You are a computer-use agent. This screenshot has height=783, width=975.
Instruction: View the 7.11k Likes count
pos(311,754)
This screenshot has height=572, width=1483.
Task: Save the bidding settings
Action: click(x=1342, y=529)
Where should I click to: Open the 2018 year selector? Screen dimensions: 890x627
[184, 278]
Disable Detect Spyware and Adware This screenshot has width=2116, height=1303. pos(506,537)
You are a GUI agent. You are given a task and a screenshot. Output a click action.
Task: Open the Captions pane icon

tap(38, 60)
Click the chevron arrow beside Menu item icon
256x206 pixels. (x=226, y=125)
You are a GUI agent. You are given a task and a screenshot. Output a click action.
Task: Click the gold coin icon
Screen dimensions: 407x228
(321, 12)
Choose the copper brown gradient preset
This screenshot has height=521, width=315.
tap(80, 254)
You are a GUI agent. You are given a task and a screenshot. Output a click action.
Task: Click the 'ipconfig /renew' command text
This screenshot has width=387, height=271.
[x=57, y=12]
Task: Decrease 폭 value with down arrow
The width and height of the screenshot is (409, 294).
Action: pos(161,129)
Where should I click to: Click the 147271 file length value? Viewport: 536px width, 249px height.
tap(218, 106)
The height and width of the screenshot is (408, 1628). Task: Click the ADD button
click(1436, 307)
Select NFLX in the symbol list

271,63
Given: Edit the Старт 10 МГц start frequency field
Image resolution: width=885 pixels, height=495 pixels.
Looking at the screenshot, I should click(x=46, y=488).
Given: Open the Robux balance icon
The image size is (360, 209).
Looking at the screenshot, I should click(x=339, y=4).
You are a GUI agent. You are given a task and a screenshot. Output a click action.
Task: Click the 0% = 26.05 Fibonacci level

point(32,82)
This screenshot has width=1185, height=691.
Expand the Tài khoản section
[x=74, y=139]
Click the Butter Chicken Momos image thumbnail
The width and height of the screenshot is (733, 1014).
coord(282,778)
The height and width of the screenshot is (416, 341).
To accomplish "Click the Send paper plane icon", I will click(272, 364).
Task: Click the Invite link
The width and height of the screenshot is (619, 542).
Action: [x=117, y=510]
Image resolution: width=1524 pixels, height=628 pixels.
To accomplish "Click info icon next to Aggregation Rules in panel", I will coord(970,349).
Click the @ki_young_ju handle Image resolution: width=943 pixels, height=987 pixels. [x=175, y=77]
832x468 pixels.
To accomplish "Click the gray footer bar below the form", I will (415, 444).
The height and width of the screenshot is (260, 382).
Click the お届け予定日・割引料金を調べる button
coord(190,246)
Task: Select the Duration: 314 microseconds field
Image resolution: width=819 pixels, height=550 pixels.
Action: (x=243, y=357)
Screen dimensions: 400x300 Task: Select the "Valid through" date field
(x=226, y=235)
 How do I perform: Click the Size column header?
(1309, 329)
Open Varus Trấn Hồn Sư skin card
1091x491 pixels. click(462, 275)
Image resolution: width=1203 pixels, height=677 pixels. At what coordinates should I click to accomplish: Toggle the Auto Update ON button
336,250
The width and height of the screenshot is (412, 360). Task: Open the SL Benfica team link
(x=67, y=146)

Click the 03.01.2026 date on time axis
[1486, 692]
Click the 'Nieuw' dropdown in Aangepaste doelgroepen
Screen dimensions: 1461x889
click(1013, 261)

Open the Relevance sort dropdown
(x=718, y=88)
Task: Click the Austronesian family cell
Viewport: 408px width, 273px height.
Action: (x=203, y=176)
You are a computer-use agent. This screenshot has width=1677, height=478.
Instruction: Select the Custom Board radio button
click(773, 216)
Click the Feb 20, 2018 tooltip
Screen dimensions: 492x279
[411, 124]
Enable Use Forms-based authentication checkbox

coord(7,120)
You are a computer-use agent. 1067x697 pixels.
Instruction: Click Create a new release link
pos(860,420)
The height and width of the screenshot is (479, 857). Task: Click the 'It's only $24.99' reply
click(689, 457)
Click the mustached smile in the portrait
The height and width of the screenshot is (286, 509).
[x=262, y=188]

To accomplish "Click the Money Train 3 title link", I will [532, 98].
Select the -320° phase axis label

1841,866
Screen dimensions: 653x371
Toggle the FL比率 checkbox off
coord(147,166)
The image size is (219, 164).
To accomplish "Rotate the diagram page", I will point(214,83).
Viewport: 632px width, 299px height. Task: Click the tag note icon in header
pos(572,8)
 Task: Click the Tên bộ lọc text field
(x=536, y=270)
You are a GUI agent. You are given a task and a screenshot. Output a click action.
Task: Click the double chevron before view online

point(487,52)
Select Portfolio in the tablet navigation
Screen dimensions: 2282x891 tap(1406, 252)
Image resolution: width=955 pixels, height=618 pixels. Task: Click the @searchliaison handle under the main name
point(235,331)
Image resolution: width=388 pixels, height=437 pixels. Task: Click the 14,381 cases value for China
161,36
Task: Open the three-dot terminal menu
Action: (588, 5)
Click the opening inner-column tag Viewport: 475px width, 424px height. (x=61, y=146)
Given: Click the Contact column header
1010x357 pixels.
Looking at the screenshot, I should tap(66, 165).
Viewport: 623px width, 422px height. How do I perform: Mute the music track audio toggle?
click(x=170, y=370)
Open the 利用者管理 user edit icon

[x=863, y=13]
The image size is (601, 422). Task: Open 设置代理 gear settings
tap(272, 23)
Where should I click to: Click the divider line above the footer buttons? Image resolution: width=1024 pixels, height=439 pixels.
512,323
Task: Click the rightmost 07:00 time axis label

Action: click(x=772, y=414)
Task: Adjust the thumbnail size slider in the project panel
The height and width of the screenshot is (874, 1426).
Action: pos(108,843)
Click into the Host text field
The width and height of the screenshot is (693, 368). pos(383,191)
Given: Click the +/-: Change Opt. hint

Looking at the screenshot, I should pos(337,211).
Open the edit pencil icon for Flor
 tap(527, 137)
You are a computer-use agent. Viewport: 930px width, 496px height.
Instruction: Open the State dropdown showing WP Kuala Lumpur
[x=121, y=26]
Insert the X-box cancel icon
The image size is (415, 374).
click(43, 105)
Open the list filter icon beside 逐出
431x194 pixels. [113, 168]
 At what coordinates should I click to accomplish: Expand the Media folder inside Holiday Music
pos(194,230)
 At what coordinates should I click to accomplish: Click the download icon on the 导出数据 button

---------------

After locating the line that contains "Disable Detect Spyware", please copy exactly every line from the start of the records through it, and nothing else.

*Response to this task:*
You are a computer-use agent. This screenshot has height=783, width=975.
Instruction: View the 7.11k Likes count
pos(311,754)
This screenshot has height=572, width=1483.
Task: Save the bidding settings
Action: click(x=1342, y=529)
Where should I click to: Open the 2018 year selector? Screen dimensions: 890x627
[184, 278]
Disable Detect Spyware and Adware This screenshot has width=2116, height=1303. pos(506,537)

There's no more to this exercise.